Magnitude sees Hadoop fitting into this picture in two ways. The first is the use of Hadoop as a data source for raw data, to be pulled into the data warehouse and treated to data validation, integrity and defined dimensional structures and hierarchies as appropriate to complement governed data sources. The second, and emerging, role is to publish enterprise data into a data lake environment and to use the Magnitude Dynamic Information Warehouse (DIW) to create a DWA- and MDM-driven data warehousing environment in Hadoop using SQL-on-Hadoop environments such as Hive, Impala or Spark SQL. There is no inherent advantage in using Hadoop for the latter use case – indeed, Magnitude admits that it is in opposition to the flexibility of the schema-on-read approach – but it would make sense if a company has chosen the data lake architecture as its strategic analytics platform. Either way, Magnitude is eager to point out that it is not suggesting that enterprises apply defined dimensional structures and hierarchies and MDM to all data within the data lake, but only where it makes sense to do so for the given use case(s). This combination of DIW and Hadoop should enable a flexible modeling environment that automates database management and supports dynamic changes to the model.
DWA may at first glance seem to be inappropriate for a Hadoop environment, but keep in mind that 'data warehouse' is a concept that is independent of the underlying data processing and storage technology, so there is no reason, theoretically at least, that a data warehouse shouldn't be based on Hadoop rather than a relational database. Keep in mind also that SQL-on-Hadoop projects such as Hive, Impala and Spark SQL serve to bring some of the benefits of SQL-based processing to Hadoop. We have also seen the emergence of a number of OLAP-on-Hadoop providers (AtScale, Kyvos Insights and Arcadia Data, for example), as well as visual analytics for Hadoop.

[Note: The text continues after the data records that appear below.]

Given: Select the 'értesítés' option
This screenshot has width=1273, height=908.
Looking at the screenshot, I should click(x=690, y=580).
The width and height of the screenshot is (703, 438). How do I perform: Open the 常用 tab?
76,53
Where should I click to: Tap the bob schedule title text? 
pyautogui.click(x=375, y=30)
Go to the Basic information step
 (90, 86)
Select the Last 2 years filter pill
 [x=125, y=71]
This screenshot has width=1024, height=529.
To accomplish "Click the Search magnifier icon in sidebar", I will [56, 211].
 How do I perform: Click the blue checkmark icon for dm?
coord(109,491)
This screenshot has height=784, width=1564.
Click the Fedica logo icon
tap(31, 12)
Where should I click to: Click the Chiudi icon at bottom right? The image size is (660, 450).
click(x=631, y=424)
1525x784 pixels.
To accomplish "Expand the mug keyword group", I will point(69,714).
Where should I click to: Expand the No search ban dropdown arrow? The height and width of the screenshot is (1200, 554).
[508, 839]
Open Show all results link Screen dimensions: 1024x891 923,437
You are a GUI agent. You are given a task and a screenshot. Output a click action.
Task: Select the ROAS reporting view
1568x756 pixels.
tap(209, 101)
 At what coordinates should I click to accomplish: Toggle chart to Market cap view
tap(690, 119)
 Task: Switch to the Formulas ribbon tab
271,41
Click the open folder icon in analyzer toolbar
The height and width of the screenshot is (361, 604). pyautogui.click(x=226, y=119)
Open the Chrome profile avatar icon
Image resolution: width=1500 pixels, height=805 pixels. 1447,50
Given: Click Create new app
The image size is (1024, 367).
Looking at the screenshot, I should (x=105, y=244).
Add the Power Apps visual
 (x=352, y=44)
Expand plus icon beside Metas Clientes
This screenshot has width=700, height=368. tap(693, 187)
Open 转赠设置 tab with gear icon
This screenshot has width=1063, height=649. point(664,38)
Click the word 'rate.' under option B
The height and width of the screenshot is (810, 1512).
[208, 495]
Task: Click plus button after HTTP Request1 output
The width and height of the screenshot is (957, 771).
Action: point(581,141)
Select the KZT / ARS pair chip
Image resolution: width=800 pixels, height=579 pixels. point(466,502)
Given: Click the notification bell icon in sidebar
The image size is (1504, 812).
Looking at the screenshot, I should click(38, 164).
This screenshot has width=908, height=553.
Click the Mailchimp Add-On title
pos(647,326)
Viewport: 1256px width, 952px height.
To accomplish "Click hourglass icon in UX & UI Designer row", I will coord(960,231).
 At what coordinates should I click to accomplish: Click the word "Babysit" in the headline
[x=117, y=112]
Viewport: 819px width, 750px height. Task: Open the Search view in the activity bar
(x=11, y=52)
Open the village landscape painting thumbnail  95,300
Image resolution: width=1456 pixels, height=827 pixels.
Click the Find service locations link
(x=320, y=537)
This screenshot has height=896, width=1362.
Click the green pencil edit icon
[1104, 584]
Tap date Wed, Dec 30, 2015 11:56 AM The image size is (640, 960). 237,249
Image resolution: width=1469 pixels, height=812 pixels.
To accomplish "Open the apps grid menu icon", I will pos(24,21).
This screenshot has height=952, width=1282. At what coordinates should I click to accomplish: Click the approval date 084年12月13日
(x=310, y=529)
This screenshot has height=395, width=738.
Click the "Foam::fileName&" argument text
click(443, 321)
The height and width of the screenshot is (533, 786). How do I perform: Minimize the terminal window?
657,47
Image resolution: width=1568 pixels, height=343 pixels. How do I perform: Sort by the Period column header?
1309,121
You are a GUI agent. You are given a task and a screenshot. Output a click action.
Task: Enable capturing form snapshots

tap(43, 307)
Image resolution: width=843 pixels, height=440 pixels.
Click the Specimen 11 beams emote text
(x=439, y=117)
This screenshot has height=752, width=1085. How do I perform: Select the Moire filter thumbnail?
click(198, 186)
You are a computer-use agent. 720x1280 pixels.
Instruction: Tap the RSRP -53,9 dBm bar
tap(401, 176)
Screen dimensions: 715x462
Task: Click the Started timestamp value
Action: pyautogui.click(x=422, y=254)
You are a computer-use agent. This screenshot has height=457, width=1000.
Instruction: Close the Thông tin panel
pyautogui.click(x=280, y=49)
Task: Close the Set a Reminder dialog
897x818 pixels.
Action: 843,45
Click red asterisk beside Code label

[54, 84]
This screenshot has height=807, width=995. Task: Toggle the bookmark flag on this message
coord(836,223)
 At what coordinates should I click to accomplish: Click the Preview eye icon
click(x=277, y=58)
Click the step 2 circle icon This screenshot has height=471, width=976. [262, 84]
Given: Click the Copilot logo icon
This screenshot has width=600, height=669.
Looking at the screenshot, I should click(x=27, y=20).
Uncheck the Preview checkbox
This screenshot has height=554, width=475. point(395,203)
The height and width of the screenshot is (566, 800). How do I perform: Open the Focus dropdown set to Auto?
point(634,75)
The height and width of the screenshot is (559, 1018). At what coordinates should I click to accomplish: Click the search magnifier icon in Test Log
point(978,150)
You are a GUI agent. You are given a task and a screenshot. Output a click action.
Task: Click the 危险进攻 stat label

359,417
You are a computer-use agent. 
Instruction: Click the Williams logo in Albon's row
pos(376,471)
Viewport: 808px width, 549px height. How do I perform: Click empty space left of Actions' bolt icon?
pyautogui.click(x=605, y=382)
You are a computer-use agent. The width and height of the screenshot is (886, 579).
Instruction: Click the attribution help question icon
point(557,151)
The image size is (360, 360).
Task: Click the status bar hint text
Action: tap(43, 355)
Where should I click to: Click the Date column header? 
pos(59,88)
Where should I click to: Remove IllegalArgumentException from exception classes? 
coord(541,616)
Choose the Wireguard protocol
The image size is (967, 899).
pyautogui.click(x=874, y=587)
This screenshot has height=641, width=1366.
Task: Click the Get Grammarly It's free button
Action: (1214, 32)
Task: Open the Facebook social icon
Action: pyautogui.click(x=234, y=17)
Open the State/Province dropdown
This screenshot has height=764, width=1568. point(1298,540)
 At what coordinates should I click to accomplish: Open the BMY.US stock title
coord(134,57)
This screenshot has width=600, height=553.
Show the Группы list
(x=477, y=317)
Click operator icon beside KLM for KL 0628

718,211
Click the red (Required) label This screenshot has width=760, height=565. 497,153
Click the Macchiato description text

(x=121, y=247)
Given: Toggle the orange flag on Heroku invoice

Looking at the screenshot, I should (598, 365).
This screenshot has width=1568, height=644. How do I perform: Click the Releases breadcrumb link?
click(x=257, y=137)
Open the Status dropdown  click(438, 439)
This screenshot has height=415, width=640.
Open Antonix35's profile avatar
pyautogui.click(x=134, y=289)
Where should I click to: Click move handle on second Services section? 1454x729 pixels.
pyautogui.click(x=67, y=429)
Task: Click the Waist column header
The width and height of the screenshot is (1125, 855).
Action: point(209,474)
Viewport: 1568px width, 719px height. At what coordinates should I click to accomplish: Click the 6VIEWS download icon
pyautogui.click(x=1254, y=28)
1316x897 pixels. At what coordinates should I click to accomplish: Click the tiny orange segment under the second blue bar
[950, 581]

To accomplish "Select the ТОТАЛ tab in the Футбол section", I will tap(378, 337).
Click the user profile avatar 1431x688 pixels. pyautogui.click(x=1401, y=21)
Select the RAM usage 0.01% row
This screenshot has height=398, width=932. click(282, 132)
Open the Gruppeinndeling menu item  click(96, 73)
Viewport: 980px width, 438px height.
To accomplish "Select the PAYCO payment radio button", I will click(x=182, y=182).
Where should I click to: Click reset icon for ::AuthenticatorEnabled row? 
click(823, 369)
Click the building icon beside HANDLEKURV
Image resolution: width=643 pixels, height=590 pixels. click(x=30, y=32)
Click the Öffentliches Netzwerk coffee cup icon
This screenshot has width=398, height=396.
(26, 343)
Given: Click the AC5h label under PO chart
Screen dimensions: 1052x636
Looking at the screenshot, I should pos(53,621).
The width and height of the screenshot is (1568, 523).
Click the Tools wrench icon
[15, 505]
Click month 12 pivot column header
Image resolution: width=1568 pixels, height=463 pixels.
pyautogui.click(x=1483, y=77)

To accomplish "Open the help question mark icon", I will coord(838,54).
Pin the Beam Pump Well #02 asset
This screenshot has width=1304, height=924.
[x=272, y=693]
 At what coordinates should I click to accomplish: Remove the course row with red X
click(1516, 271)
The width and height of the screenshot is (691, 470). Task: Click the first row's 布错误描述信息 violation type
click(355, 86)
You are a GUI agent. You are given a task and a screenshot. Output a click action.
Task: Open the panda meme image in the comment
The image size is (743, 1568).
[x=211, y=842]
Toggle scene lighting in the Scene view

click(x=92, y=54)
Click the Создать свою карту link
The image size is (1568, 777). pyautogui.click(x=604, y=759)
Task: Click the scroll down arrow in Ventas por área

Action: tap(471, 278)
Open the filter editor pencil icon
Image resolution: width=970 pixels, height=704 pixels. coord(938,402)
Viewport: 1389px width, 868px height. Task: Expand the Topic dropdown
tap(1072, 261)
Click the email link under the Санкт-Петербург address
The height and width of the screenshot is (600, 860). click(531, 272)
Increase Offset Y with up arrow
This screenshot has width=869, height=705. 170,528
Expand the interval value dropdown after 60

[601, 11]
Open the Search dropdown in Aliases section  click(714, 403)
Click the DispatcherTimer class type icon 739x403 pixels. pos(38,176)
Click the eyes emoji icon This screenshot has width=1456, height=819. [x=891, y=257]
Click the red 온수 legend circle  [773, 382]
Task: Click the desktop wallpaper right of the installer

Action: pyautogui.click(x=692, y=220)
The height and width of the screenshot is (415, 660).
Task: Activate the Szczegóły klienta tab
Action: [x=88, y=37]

What is alien to Hadoop, given the flexibility advantages of its schema-on-read approach, is the use of predefined dimensional models and schema, but again there may be use cases, particularly in a multi-function data lake environment, where the schema is relatively fixed. Either way, the key potential benefit of DWA to Hadoop-based data lakes lies not in 'data warehouse,' but 'automation.' Hadoop-based data lakes are complex to configure and maintain and the ability to automate modeling and ETL pipeline development and deployment, where it makes sense to do so, is likely to become increasingly appealing as data lake environments are deployed to serve a greater breadth of enterprise analytic requirements.